Why did it happen

With hopes of garnering “greater educational investments throughout [Philadelphia’s] more than 200 schools and improved educational outcomes for students and [reversing] enrollment declines,” the School District of Philadelphia felt that closing these thirty schools was the best decision at the time. Financial support for public school districts is steadily decreasing. Education districts are always closing schools and essentially abandoning students in hopes of saving costs: “Logistics and finances were at the heart of the closure campaign. As the city lost population and many students started to choose charter schools, district officials were left with a problem: too many buildings, too few students. District officials said they needed to “rightsize” to cut costs.” In practice, “rightsizing” looked like defunding education across the city: “In September 2012, the district’s Chief Recovery Officer, Thomas Knudsen, released a five-year financial plan that included a recommendation to close approximately 40 schools at an expected annual savings of $33 million.” By April of 2013, “24 schools were approved for closure by the School Reform Commission. These closures, along with grade reconfigurations and co-locations, [were] expected to eventually achieve $24.5 million in annual savings.”

Along with the school closures, the 2013 “school budget stripped Philly schools of all non-legally mandated personnel, resulting in zero secretaries, assistant principals, counselors, librarians, and classroom assistants. Also zeroed out were all sports, extracurricular and gifted programs, and book and supplies money. Summer negotiations over teachers’ contracts are underway, with the district demanding more than $131 million in givebacks and eliminating most teacher protection.”

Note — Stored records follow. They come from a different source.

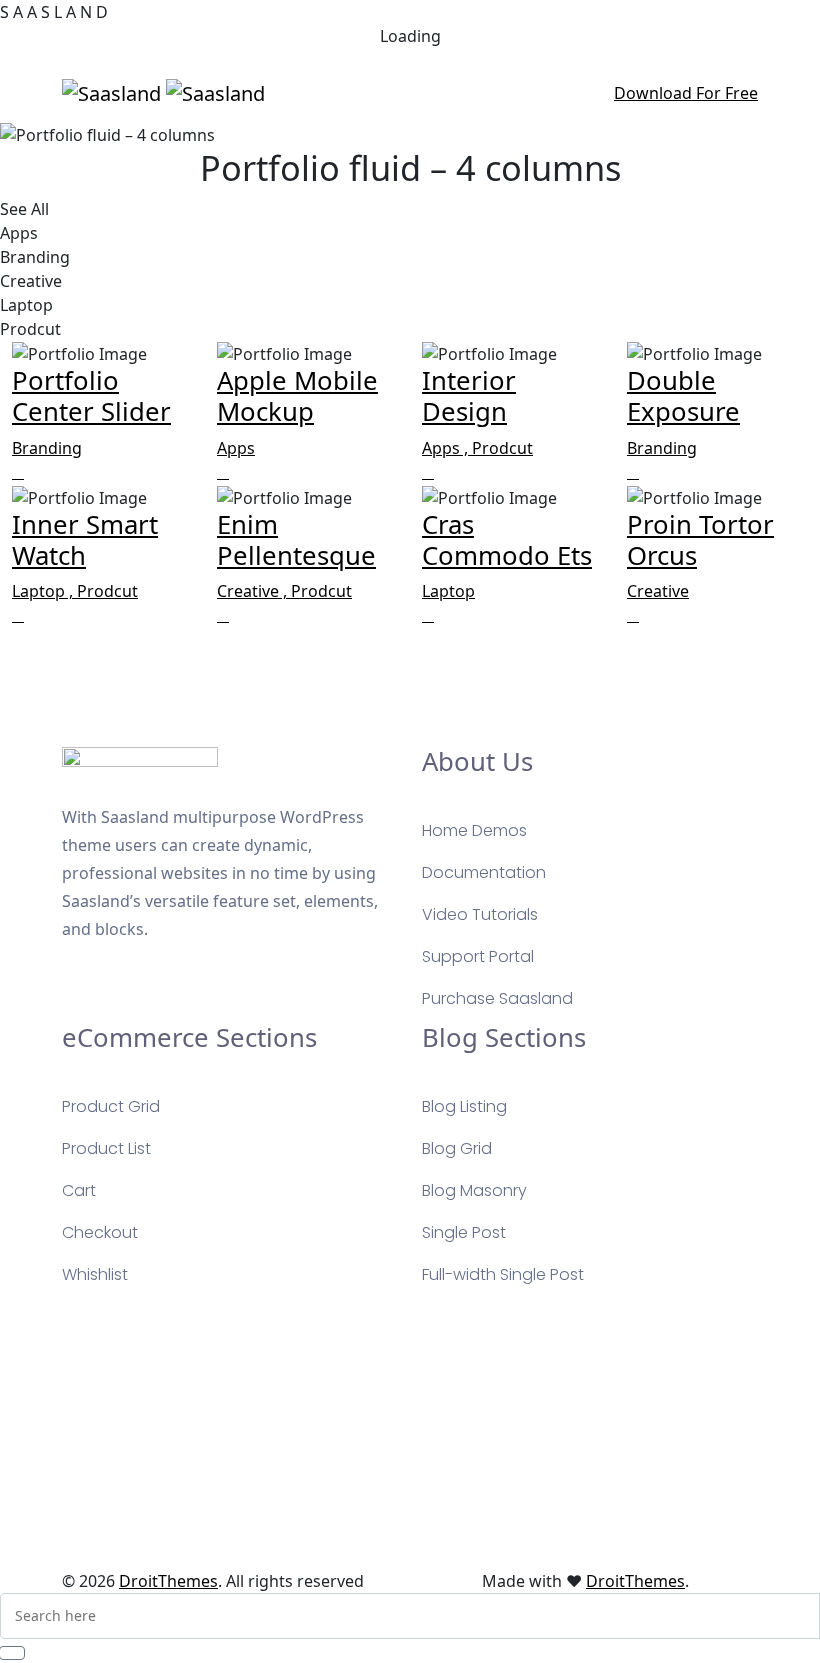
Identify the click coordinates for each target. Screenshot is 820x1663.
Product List (106, 1148)
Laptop (448, 591)
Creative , (254, 591)
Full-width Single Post (503, 1274)
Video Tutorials (480, 914)
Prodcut (502, 448)
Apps (236, 448)
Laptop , (44, 591)
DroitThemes (168, 1581)
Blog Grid (457, 1148)
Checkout (100, 1232)
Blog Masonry (474, 1190)
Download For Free (686, 93)
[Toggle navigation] (391, 93)
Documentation (484, 872)
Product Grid (111, 1106)
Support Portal (478, 956)
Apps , (447, 448)
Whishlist (95, 1274)
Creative (658, 591)
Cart (79, 1190)
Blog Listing (464, 1106)
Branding (47, 448)
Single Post (464, 1232)
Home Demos (474, 830)
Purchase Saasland (497, 998)
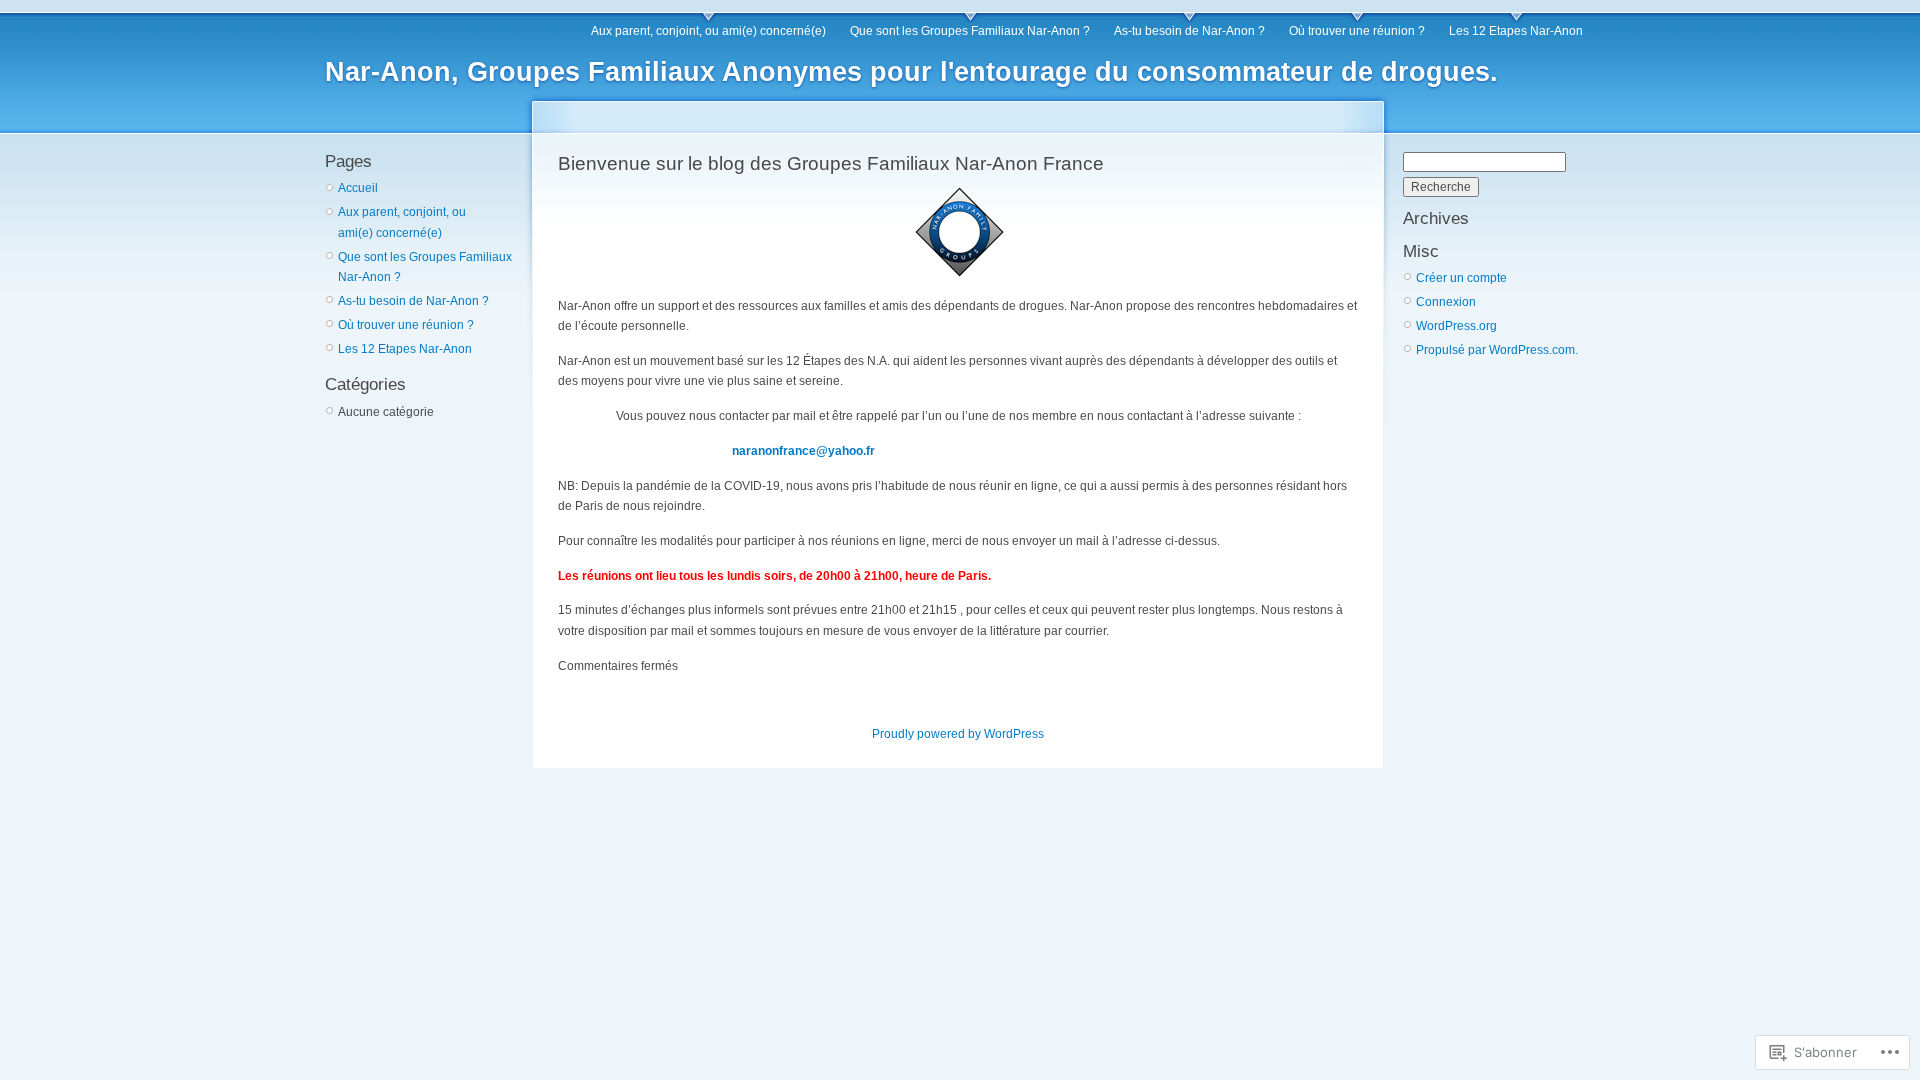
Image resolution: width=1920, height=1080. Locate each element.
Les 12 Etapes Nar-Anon (1516, 31)
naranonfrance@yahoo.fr (803, 451)
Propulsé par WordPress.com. (1497, 350)
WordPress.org (1456, 326)
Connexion (1446, 302)
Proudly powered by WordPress (958, 734)
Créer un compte (1461, 278)
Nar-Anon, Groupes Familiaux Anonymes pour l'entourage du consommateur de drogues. (911, 72)
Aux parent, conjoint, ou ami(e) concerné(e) (708, 31)
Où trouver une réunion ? (1357, 31)
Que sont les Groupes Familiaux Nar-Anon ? (970, 31)
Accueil (358, 188)
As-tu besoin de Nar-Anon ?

Furthermore, Public school closures heightened charter proliferation campaigns. As the thirty public schools were closed, charter schools were opened. Specifically, in 2012, the Philadelphia School Reform Commission’s transformation blueprint proposed closing one-fourth of the district’s schools while dramatically expanding the number of students enrolled in charter schools. In the years leading up to the school closures, the school district reported that they had “lost 50,000 students to charter schools over ten years [, and] so many schools are only half full, and downsizing can save $28 million a year and make the remaining schools stronger.” Inadvertently, this push to open charter schools did not save the city money as they had initially hoped. If anything, the city had increased expenses to cover the overflow of students entering their new schools. In early February of 2014, the city faced an “extra $25 million in unbudgeted costs associated with increased enrollment in charter schools. Charters have enrolled 1,600 more students than allowed by their agreements with the district.”

At large, the United States education system has a history of closing schools in an attempt to “turn them around” or use that funding to strengthen others. In Philadelphia, school closures have pushed more students to learn under the confines of Philadelphia’s forthcoming neoliberalist approaches to education. The privatization of schools has not made a positive impact on the low-income and African American communities in Philadelphia. The school district of Philadelphia incorporated neoliberal school reform models into its education system through its implementation of “hyper accountability-” the micromanaging of educators- and “hyper standardization” practices. It was more cost-effective to incorporate neoliberalism approaches. As demonstrated in “They Schools: Culturally Relevant Pedagogy Under Siege,” the state took full governance over the education system and highered outside support to train their teachers and staff, which went “neoliberal educational context, [and further foregrounded] academic success while ignoring the development of students’ cultural competence and sociopolitical consciousness, has had a deleterious effect on vulnerable student populations, particularly Black youth.”

Moreover, the discussion around the expansion of charter schools rarely extended much beyond the goal of increasing standardized test scores, which only put more negative pressure on schools and their students. Standardization has played a significant role in school closures. One account from a former elementary school principal summarizes how schools sometimes operate solely based on standardized tests. The principal goes on to note that “in the elementary schools… performance on tests comprises 85 percent of the A–F grade. Schools are closed, and principals are removed based on the PR, and it therefore deeply influences what resources go to our children. Choking on these limited valuations of her worth, the whole child can hardly survive in such a system.” All in all, the school closures and charter school expansion represented significant changes to the complex environments of school districts and the communities in which they occurred.